Pourchassé, accusé et au final condamné sans jugement, le personnage interprété par un Michel Simon admirable d’ambigüité, sera même trahi et privé de l’unique notion à laquelle il semblait s’accrocher, l’amour d’une jeune femme, interprétée par la sublime et électrisante Viviane Romance, en femme-fatale, sorte de vamp érotique qui lui fera perdre toutes ses illusions. Dès lors il n’aura que la solution de fuir et de se réfugier dans les hauteurs. Ce qui donnera une scène finale absolument vertigineuse sur le toit de l’immeuble dans lequel il résidait.

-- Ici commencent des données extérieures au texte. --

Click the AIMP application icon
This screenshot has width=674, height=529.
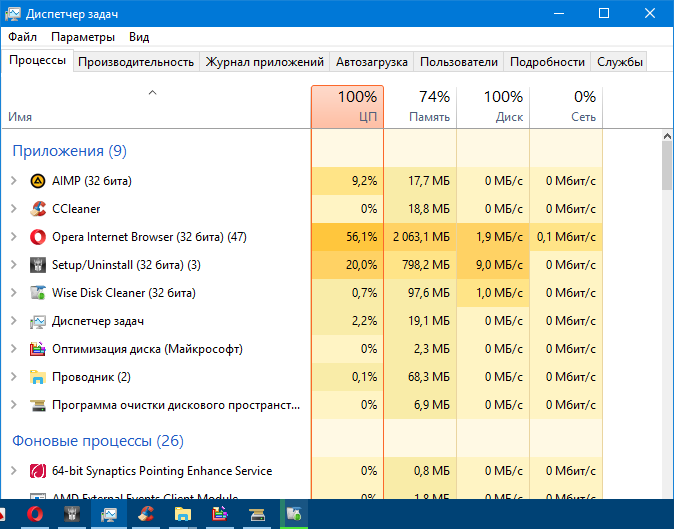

Maîtrisé d’un bout à l’autre, stupéfiant d’intensité, et d’un esthétisme de tout premier choix, ce film fait partie des grands films sombres du cinéma français. La mise en scène de Duvivier est admirable de radicalité et le jeu de Michel Simon absolument impressionnant. En résulte l’une de ses œuvres impérissables qui s’inscrit durablement au panthéon des chefs d’œuvre du cinéma français.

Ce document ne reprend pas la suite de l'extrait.